先日のブログで「Biofuels from Electricity」というプロジェクトのタイトルだけ書いたら「何の事やら分からん」というおしかりを受けました。そこで、DOE(Department of Energy)のサイトとか、ハーバード大学のサイトとかによっかかって、分かる範囲で解説してみます。

  • 電気からバイオ燃料を生産
    • 現在のバイオ燃料生産技術は結局「植物の光合成反応」に依存している。すなわち、植物そのものを燃料に変換するか、藻などの光合成生物を利用して燃料を作らせているかのどちらかである。
    • このプロセスでは、太陽光を燃料(=化学エネルギー)へ変換する効率は1%に満たない。
    • 一方、このElectrofuelのアプローチでは、有機体を利用して太陽由来の資源から燃料(=化学エネルギー)を抽出する。
      • ここでいう「太陽由来の資源」とは太陽光や太陽熱を使って作った電気
      • Electrofuel(エレクトロフュエル)と言葉を無理に訳すと「電気から作成した燃料」?
    • 理論的にいえば、このアプローチは現行のバイオマスを利用して燃料を作成するアプローチより、10倍以上も効率的である。

(DOEのサイトより)“Electrofuels” - Biofuels from Electricity --- Today’s technologies for making biofuels all rely on photosynthesis; either indirectly by converting plants to fuels or directly by harnessing photosynthetic organisms such as algae. This process is less than 1% efficient at converting sunlight to stored chemical energy. Instead, Electrofuels approaches will use organisms able to extract energy from other sources, such as solar-derived electricity or hydrogen or earth-abundant metal ions. Theoretically, such an approach could be more than 10 times more efficient than current biomass approaches.

(DOEのサイトより)This project would develop a bacterium to use electricity (which could come from renewable sources like solar or wind) to convert carbon dioxide into gasoline. The bacterium would act like a reverse fuel cell: where fuel cells use a fuel to produce electricity, this bacterium would start with electricity and produce a fuel.

(ハーバードのサイトより)The goal of the proposed research is to engineer a bacterium to absorb electrical current as an input and convert this energy into chemical energy in the form of a biofuel. The bacteria will be engineered to accept electrons in the form of current, to fix carbon dioxide, and to produce a biofuel, specifically octanol. Finally, a device that combines features of an electrochemical cell and a microbial fermenter will be developed.

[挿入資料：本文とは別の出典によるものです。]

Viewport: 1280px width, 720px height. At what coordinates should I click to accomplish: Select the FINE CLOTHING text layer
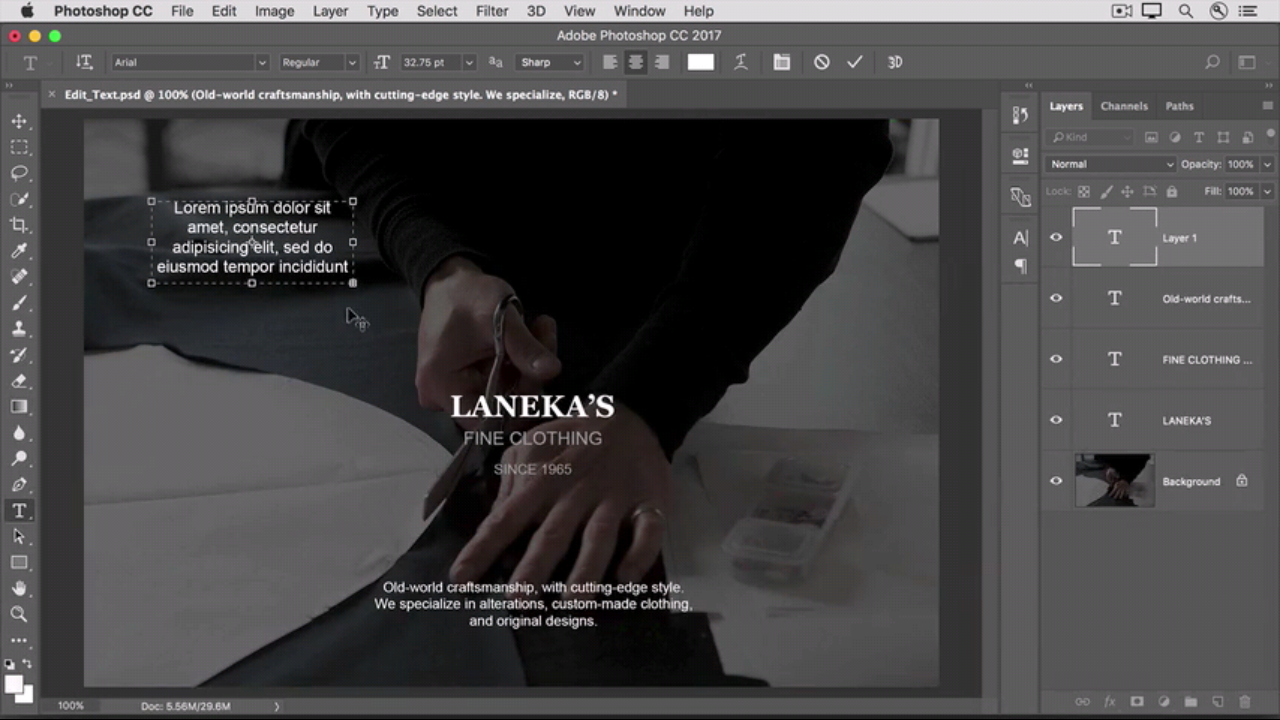pyautogui.click(x=1206, y=359)
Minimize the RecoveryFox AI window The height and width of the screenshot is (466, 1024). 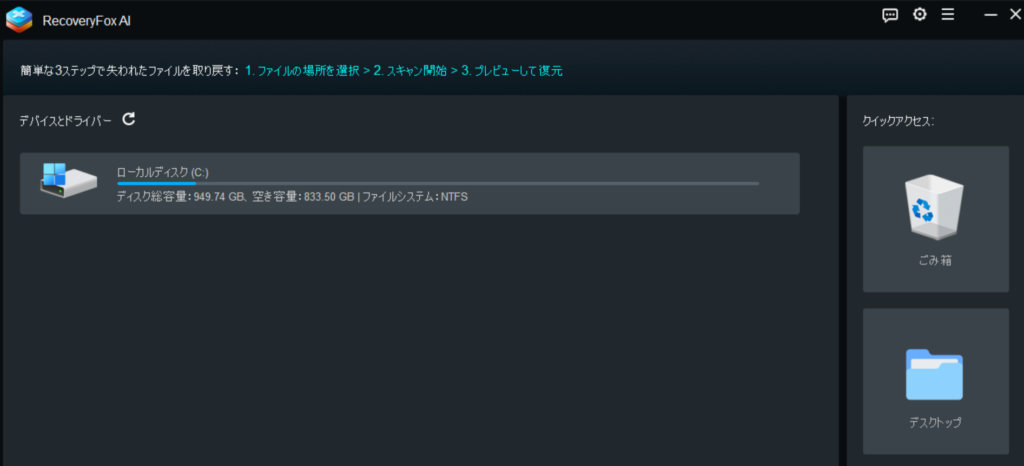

(ARPA-Eのサイトより)ARPA-E is seeking new ways to make liquid transportation fuels - without using petroleum or biomass - by using microorganisms to harness chemical or electrical energy to convert carbon dioxide into liquid fuels. Many methods of producing advanced and cellulosic biofuels are under development to lessen our dependence on petroleum and lower carbon emissions. Most of the methods currently under development involve converting biomass or waste, while there are also approaches to directly produce liquid transportation fuels from sunlight and carbon dioxide. Although photosynthetic routes show promise, overall efficiencies remain low. The objective of this topic is to develop an entirely new paradigm for the production of liquid fuels that could overcome the challenges associated with current technologies. ARPA-E requests innovative proposals which can overcome these challenges through the utilization of metabolic engineering and synthetic biological approaches for the efficient conversion of carbon dioxide to liquid transportation fuels. ARPA-E specifically seeks the development of organisms capable of extracting energy from hydrogen, from reduced earth-abundant metal ions, from robust, inexpensive, readily available organic redox active species, or directly from electric current. Theoretically such an approach could be 10 times more efficient than current photosynthetic-biomass approaches to liquid fuel production.